Could you reproduce, from the records below, everything from the line with "Subscribe by RSS → (96, 2068)" down to the line with "ثبت سفارش واردات گوشت آغاز شد (149, 1147)", keeping both of those lines and changing nothing?

□ □ □

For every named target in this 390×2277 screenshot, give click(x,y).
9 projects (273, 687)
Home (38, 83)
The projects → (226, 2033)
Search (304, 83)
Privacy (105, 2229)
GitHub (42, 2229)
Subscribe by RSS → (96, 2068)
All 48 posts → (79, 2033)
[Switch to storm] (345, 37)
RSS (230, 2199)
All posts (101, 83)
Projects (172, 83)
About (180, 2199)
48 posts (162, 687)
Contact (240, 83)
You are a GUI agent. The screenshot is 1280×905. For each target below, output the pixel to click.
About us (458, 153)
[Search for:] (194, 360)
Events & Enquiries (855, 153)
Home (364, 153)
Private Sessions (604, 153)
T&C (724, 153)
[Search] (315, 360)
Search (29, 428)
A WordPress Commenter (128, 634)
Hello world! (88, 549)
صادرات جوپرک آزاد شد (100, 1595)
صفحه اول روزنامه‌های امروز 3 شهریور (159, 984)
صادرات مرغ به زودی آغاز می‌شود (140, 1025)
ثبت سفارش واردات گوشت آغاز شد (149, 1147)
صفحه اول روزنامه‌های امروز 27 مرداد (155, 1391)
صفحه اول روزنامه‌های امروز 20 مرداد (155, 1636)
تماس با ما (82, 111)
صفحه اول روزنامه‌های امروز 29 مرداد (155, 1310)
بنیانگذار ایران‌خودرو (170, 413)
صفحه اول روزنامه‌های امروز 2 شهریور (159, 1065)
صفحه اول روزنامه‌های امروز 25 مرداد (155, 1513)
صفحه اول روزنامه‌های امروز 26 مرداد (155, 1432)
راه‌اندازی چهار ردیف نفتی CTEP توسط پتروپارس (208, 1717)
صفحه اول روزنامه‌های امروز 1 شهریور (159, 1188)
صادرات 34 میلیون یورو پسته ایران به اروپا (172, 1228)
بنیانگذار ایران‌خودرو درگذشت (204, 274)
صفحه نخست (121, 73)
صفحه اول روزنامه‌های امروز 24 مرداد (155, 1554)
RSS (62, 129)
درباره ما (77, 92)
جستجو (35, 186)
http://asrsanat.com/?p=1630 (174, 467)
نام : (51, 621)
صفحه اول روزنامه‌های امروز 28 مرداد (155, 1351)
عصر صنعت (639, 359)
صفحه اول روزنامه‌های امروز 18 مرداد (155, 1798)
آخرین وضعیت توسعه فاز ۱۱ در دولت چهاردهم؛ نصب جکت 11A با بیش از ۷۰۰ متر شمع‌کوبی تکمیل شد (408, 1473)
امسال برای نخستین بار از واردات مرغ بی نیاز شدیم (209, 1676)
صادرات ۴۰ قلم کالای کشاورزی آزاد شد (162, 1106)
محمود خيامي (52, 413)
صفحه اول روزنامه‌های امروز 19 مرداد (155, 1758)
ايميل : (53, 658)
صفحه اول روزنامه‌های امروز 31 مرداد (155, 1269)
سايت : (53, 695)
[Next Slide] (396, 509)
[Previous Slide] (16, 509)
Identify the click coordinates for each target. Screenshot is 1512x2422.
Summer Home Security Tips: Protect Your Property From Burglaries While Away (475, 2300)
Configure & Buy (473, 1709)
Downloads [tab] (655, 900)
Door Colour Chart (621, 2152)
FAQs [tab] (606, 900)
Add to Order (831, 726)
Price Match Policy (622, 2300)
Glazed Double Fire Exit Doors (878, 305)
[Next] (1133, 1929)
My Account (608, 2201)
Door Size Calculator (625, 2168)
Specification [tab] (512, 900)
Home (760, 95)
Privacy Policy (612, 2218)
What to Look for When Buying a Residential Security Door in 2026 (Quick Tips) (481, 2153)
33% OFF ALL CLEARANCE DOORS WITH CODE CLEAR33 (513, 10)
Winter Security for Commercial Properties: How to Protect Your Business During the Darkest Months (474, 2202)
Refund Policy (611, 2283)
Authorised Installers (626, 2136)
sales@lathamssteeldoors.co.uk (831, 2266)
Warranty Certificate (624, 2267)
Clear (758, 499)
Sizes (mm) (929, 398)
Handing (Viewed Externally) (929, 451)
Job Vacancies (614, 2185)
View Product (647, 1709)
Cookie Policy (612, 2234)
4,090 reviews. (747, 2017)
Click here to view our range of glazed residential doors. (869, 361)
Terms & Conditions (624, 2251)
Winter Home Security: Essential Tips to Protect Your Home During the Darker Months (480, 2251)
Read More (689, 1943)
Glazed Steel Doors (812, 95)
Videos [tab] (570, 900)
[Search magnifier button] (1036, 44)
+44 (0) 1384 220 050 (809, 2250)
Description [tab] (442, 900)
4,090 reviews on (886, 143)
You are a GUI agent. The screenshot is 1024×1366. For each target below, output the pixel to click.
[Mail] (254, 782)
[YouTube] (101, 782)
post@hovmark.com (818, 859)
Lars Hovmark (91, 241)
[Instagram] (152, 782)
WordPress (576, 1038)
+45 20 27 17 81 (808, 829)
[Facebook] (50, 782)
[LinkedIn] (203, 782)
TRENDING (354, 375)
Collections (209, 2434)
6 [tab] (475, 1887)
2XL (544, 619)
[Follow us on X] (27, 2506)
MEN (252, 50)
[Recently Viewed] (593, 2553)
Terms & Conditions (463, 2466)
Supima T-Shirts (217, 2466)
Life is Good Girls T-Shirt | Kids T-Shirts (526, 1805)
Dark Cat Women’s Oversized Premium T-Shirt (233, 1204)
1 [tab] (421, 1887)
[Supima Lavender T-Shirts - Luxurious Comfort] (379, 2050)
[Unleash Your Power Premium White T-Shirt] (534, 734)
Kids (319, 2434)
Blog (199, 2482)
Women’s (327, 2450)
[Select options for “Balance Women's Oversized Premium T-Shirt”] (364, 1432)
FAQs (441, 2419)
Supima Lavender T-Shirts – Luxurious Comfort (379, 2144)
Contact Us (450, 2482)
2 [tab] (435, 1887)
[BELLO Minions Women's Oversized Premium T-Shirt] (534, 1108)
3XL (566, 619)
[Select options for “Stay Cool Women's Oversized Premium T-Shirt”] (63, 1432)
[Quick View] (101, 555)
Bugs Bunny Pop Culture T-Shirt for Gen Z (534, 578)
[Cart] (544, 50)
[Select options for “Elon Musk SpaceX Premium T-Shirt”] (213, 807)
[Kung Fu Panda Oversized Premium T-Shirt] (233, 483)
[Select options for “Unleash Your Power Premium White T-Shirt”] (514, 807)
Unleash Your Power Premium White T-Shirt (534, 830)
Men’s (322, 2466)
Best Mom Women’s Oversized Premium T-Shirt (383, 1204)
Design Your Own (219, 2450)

□ □ □

# [Response to the exercise]
Subscribe by RSS → (96, 2068)
All 48 posts → (79, 2033)
[Switch to storm] (345, 37)
RSS (230, 2199)
All posts (101, 83)
Projects (172, 83)
About (180, 2199)
48 posts (162, 687)
Contact (240, 83)
You are a GUI agent. The screenshot is 1280×905. For each target below, output the pixel to click.
About us (458, 153)
[Search for:] (194, 360)
Events & Enquiries (855, 153)
Home (364, 153)
Private Sessions (604, 153)
T&C (724, 153)
[Search] (315, 360)
Search (29, 428)
A WordPress Commenter (128, 634)
Hello world! (88, 549)
صادرات جوپرک آزاد شد (100, 1595)
صفحه اول روزنامه‌های امروز 3 شهریور (159, 984)
صادرات مرغ به زودی آغاز می‌شود (140, 1025)
ثبت سفارش واردات گوشت آغاز شد (149, 1147)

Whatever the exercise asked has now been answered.